General discussion and conclusions
It is important to note that, as long as the transport of solute can be described by the simple CDE, as in this study, this transfer-function method permits unambiguous identification of parameters from partial breakthrough data. This is because the CDE has random, symmetric mixing occurring in the centre of fluid motion, so that the early stage contains as much information as the latter. When other processes, such as rate-limited exchange between fast and slowly moving water in bimodal flow or between mobile and immobile water occur in a soil, the scenarios are different. These processes have nested time scales and much of the information about these rate processes is housed in the tail of the BTC. Although this transfer-function method has yet to be tested under such conditions, we suggest that the method, because of its robust fitting capability, might provide good fits with the earlier sections of BTCs that are influenced by rate-limited processes. The method should also be useful for reactive soil-solute combinations that have linear sorption/desorption isotherms, because of its ability to fit 3 transport parameters (R, [tau], and N) simultaneously (Mojid et al. 2004).

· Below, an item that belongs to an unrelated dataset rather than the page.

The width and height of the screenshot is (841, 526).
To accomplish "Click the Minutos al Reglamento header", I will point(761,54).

In this work, we followed the procedure described by Wakao and Kaguei (1982), who did not distinguish between resident and flux concentrations or specify the method of measuring the input and response signals, C(t). TDR, however, measures resident concentrations, whereas the transfer function in Eqn 3 is appropriate to flux concentrations. We acknowledge that this is a limitation in analysing our experiments, although the principle of the transfer-function method remains valid. However, any errors incurred as a result of this will be relatively minor at the values of P in our experiments (see, for example, lines A1 and A2 in fig. 44-1, and table 44-3, of van Genuchten and Wierenga 1986) and almost insignificant compared with experimental errors and the variability among the concentrations and replications for a particular soil illustrated in Fig. 5.

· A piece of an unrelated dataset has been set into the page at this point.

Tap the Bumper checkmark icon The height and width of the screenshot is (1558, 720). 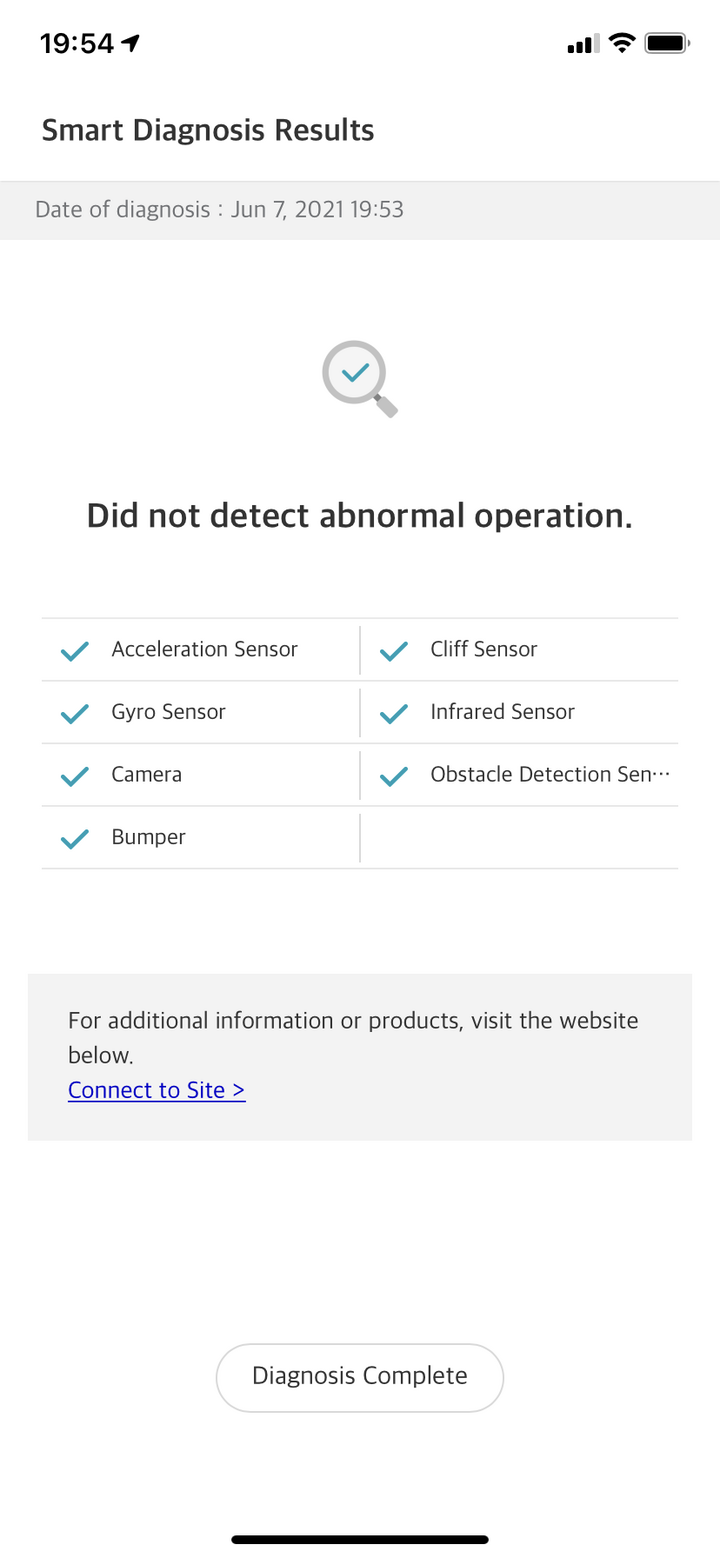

The transport of solute over an area can be predicted by means of simulation models (Vereecken et al. 1991; Vanclooster et al. 1994) into which are put local solute-transport parameters and the correct specification of their spatial variability. The success of such models depends on the accuracy of the input parameters, and so it is important to determine these accurately. However, there may be a tradeoff: quicker, less precise measurements on many samples may better represent the solute-transport parameters of the soil in the area than very precise determinations on a few samples. The use of partial BTCs would expedite the specification of the variability of these parameters, especially under unsaturated conditions. In addition, the transfer-function technique could be extended to a multi-position measurement system that allows estimates of the solute-transport parameters of sequential soil horizons down the profile (Mojid et al. 2004) because the C(t) functions at any position may be specified as an input signal. The technique we describe in this and our previous paper (Mojid et al. 2004) should be as valuable to soil scientists and hydrologists in the future as it has been to chemical engineers in the past 20 years.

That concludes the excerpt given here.